* _SUPPLIED MATERIAL_:

- - -

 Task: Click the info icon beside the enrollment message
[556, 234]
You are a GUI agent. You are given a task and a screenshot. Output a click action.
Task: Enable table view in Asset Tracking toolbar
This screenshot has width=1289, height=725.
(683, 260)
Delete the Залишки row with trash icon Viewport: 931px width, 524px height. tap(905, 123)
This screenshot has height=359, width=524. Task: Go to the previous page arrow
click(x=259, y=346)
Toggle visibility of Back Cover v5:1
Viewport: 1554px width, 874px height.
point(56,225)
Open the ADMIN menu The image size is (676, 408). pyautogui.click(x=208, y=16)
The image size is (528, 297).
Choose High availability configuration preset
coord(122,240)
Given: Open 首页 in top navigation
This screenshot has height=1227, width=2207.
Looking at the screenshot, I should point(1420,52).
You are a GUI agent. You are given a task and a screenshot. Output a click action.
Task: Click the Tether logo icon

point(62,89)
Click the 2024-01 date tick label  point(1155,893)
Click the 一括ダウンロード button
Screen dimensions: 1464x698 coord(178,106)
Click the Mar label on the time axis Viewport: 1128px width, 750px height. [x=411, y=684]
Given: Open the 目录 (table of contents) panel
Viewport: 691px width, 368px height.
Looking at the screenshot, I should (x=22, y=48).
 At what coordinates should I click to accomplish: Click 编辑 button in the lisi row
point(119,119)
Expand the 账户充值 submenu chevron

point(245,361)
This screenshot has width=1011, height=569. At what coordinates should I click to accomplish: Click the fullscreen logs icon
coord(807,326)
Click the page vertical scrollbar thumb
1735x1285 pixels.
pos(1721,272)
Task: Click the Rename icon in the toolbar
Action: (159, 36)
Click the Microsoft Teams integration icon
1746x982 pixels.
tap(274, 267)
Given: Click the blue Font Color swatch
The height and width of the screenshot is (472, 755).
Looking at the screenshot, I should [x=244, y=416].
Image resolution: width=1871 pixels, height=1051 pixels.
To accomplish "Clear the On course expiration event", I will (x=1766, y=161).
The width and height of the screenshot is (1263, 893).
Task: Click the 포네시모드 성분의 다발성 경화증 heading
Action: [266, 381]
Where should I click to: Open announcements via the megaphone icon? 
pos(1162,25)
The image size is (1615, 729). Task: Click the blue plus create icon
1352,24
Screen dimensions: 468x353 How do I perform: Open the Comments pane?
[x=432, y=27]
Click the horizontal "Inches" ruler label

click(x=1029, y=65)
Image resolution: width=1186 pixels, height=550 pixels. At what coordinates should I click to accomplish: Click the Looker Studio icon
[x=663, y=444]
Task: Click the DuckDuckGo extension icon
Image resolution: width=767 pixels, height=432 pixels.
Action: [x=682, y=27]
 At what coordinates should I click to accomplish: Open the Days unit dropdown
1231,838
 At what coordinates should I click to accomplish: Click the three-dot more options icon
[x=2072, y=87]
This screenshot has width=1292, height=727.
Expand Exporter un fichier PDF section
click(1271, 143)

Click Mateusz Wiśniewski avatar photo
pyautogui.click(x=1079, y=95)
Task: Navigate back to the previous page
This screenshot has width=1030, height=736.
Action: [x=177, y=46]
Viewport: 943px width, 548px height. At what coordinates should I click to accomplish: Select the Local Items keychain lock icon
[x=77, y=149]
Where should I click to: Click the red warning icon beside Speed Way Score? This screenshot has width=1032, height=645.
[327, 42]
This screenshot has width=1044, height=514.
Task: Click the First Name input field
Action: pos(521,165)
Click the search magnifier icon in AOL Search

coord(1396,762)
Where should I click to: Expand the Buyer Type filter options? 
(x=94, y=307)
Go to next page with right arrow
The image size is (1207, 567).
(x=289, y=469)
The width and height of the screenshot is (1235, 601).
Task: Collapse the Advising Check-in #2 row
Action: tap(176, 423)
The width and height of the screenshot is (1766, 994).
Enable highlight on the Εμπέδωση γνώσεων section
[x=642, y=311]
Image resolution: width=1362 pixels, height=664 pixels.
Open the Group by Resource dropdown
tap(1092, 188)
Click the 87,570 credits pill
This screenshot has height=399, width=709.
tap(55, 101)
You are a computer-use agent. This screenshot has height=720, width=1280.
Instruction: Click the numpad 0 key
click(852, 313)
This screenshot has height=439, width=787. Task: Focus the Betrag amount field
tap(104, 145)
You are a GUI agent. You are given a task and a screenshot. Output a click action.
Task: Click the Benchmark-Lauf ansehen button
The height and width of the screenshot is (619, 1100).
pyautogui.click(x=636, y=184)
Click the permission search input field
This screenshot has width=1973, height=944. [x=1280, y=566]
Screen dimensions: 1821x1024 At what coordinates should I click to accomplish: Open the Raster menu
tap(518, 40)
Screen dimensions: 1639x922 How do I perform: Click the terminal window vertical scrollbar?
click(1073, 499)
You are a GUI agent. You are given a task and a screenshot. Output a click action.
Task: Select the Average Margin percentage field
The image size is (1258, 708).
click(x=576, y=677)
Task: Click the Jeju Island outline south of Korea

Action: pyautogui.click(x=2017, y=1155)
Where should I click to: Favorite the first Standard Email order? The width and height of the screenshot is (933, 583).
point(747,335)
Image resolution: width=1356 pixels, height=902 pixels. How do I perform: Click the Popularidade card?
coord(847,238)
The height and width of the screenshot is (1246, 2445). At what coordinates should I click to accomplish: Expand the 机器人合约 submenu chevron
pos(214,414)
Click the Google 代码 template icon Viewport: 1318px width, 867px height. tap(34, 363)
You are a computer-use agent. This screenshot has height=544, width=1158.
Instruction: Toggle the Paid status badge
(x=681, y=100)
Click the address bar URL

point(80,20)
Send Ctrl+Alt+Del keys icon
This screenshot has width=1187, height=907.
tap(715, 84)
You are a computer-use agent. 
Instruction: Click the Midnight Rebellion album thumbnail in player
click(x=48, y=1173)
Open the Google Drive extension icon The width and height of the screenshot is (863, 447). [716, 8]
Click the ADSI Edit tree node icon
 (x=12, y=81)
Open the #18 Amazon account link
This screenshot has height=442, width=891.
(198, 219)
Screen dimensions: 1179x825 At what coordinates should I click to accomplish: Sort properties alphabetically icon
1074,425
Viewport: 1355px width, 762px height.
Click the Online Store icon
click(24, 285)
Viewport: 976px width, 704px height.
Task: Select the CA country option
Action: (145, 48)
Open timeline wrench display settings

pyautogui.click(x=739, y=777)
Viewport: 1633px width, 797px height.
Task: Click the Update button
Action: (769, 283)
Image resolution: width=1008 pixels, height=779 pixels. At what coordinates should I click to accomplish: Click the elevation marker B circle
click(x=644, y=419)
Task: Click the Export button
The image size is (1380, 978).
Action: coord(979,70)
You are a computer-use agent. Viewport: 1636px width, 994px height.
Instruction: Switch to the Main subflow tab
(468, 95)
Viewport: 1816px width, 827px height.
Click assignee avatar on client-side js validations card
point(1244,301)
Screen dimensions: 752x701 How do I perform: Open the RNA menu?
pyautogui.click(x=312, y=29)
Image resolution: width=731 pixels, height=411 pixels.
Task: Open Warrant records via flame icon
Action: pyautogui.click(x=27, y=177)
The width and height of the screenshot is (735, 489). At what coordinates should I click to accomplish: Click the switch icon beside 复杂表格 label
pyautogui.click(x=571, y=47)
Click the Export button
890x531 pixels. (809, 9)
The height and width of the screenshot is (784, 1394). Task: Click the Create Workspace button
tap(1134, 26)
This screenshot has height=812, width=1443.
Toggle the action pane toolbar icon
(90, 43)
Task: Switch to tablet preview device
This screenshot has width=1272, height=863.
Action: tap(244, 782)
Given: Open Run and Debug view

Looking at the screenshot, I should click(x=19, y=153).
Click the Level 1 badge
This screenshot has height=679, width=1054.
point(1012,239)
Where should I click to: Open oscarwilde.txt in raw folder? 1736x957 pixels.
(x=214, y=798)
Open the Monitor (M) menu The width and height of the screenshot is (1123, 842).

- - -

* _TASK DESCRIPTION_: No line may be skipped. Transcribe the listing above exactly.

* _SOLUTION FOR THIS PROBLEM_:
 Task: Click the info icon beside the enrollment message
[556, 234]
You are a GUI agent. You are given a task and a screenshot. Output a click action.
Task: Enable table view in Asset Tracking toolbar
This screenshot has width=1289, height=725.
(683, 260)
Delete the Залишки row with trash icon Viewport: 931px width, 524px height. tap(905, 123)
This screenshot has height=359, width=524. Task: Go to the previous page arrow
click(x=259, y=346)
Toggle visibility of Back Cover v5:1
Viewport: 1554px width, 874px height.
point(56,225)
Open the ADMIN menu The image size is (676, 408). pyautogui.click(x=208, y=16)
The image size is (528, 297).
Choose High availability configuration preset
coord(122,240)
Given: Open 首页 in top navigation
This screenshot has height=1227, width=2207.
Looking at the screenshot, I should point(1420,52).
You are a GUI agent. You are given a task and a screenshot. Output a click action.
Task: Click the Tether logo icon

point(62,89)
Click the 2024-01 date tick label  point(1155,893)
Click the 一括ダウンロード button
Screen dimensions: 1464x698 coord(178,106)
Click the Mar label on the time axis Viewport: 1128px width, 750px height. [x=411, y=684]
Given: Open the 目录 (table of contents) panel
Viewport: 691px width, 368px height.
Looking at the screenshot, I should (x=22, y=48).
 At what coordinates should I click to accomplish: Click 编辑 button in the lisi row
point(119,119)
Expand the 账户充值 submenu chevron

point(245,361)
This screenshot has width=1011, height=569. At what coordinates should I click to accomplish: Click the fullscreen logs icon
coord(807,326)
Click the page vertical scrollbar thumb
1735x1285 pixels.
pos(1721,272)
Task: Click the Rename icon in the toolbar
Action: (159, 36)
Click the Microsoft Teams integration icon
1746x982 pixels.
tap(274, 267)
Given: Click the blue Font Color swatch
The height and width of the screenshot is (472, 755).
Looking at the screenshot, I should [x=244, y=416].
Image resolution: width=1871 pixels, height=1051 pixels.
To accomplish "Clear the On course expiration event", I will (x=1766, y=161).
The width and height of the screenshot is (1263, 893).
Task: Click the 포네시모드 성분의 다발성 경화증 heading
Action: [266, 381]
Where should I click to: Open announcements via the megaphone icon? 
pos(1162,25)
The image size is (1615, 729). Task: Click the blue plus create icon
1352,24
Screen dimensions: 468x353 How do I perform: Open the Comments pane?
[x=432, y=27]
Click the horizontal "Inches" ruler label

click(x=1029, y=65)
Image resolution: width=1186 pixels, height=550 pixels. At what coordinates should I click to accomplish: Click the Looker Studio icon
[x=663, y=444]
Task: Click the DuckDuckGo extension icon
Image resolution: width=767 pixels, height=432 pixels.
Action: [x=682, y=27]
 At what coordinates should I click to accomplish: Open the Days unit dropdown
1231,838
 At what coordinates should I click to accomplish: Click the three-dot more options icon
[x=2072, y=87]
This screenshot has width=1292, height=727.
Expand Exporter un fichier PDF section
click(1271, 143)

Click Mateusz Wiśniewski avatar photo
pyautogui.click(x=1079, y=95)
Task: Navigate back to the previous page
This screenshot has width=1030, height=736.
Action: [x=177, y=46]
Viewport: 943px width, 548px height. At what coordinates should I click to accomplish: Select the Local Items keychain lock icon
[x=77, y=149]
Where should I click to: Click the red warning icon beside Speed Way Score? This screenshot has width=1032, height=645.
[327, 42]
This screenshot has width=1044, height=514.
Task: Click the First Name input field
Action: pos(521,165)
Click the search magnifier icon in AOL Search

coord(1396,762)
Where should I click to: Expand the Buyer Type filter options? 
(x=94, y=307)
Go to next page with right arrow
The image size is (1207, 567).
(x=289, y=469)
The width and height of the screenshot is (1235, 601).
Task: Collapse the Advising Check-in #2 row
Action: tap(176, 423)
The width and height of the screenshot is (1766, 994).
Enable highlight on the Εμπέδωση γνώσεων section
[x=642, y=311]
Image resolution: width=1362 pixels, height=664 pixels.
Open the Group by Resource dropdown
tap(1092, 188)
Click the 87,570 credits pill
This screenshot has height=399, width=709.
tap(55, 101)
You are a computer-use agent. This screenshot has height=720, width=1280.
Instruction: Click the numpad 0 key
click(852, 313)
This screenshot has height=439, width=787. Task: Focus the Betrag amount field
tap(104, 145)
You are a GUI agent. You are given a task and a screenshot. Output a click action.
Task: Click the Benchmark-Lauf ansehen button
The height and width of the screenshot is (619, 1100).
pyautogui.click(x=636, y=184)
Click the permission search input field
This screenshot has width=1973, height=944. [x=1280, y=566]
Screen dimensions: 1821x1024 At what coordinates should I click to accomplish: Open the Raster menu
tap(518, 40)
Screen dimensions: 1639x922 How do I perform: Click the terminal window vertical scrollbar?
click(1073, 499)
You are a GUI agent. You are given a task and a screenshot. Output a click action.
Task: Select the Average Margin percentage field
The image size is (1258, 708).
click(x=576, y=677)
Task: Click the Jeju Island outline south of Korea

Action: pyautogui.click(x=2017, y=1155)
Where should I click to: Favorite the first Standard Email order? The width and height of the screenshot is (933, 583).
point(747,335)
Image resolution: width=1356 pixels, height=902 pixels. How do I perform: Click the Popularidade card?
coord(847,238)
The height and width of the screenshot is (1246, 2445). At what coordinates should I click to accomplish: Expand the 机器人合约 submenu chevron
pos(214,414)
Click the Google 代码 template icon Viewport: 1318px width, 867px height. tap(34, 363)
You are a computer-use agent. This screenshot has height=544, width=1158.
Instruction: Toggle the Paid status badge
(x=681, y=100)
Click the address bar URL

point(80,20)
Send Ctrl+Alt+Del keys icon
This screenshot has width=1187, height=907.
tap(715, 84)
You are a computer-use agent. 
Instruction: Click the Midnight Rebellion album thumbnail in player
click(x=48, y=1173)
Open the Google Drive extension icon The width and height of the screenshot is (863, 447). [716, 8]
Click the ADSI Edit tree node icon
 (x=12, y=81)
Open the #18 Amazon account link
This screenshot has height=442, width=891.
(198, 219)
Screen dimensions: 1179x825 At what coordinates should I click to accomplish: Sort properties alphabetically icon
1074,425
Viewport: 1355px width, 762px height.
Click the Online Store icon
click(24, 285)
Viewport: 976px width, 704px height.
Task: Select the CA country option
Action: (145, 48)
Open timeline wrench display settings

pyautogui.click(x=739, y=777)
Viewport: 1633px width, 797px height.
Task: Click the Update button
Action: (769, 283)
Image resolution: width=1008 pixels, height=779 pixels. At what coordinates should I click to accomplish: Click the elevation marker B circle
click(x=644, y=419)
Task: Click the Export button
The image size is (1380, 978).
Action: coord(979,70)
You are a computer-use agent. Viewport: 1636px width, 994px height.
Instruction: Switch to the Main subflow tab
(468, 95)
Viewport: 1816px width, 827px height.
Click assignee avatar on client-side js validations card
point(1244,301)
Screen dimensions: 752x701 How do I perform: Open the RNA menu?
pyautogui.click(x=312, y=29)
Image resolution: width=731 pixels, height=411 pixels.
Task: Open Warrant records via flame icon
Action: pyautogui.click(x=27, y=177)
The width and height of the screenshot is (735, 489). At what coordinates should I click to accomplish: Click the switch icon beside 复杂表格 label
pyautogui.click(x=571, y=47)
Click the Export button
890x531 pixels. (809, 9)
The height and width of the screenshot is (784, 1394). Task: Click the Create Workspace button
tap(1134, 26)
This screenshot has height=812, width=1443.
Toggle the action pane toolbar icon
(90, 43)
Task: Switch to tablet preview device
This screenshot has width=1272, height=863.
Action: tap(244, 782)
Given: Open Run and Debug view

Looking at the screenshot, I should click(x=19, y=153).
Click the Level 1 badge
This screenshot has height=679, width=1054.
point(1012,239)
Where should I click to: Open oscarwilde.txt in raw folder? 1736x957 pixels.
(x=214, y=798)
Open the Monitor (M) menu The width and height of the screenshot is (1123, 842).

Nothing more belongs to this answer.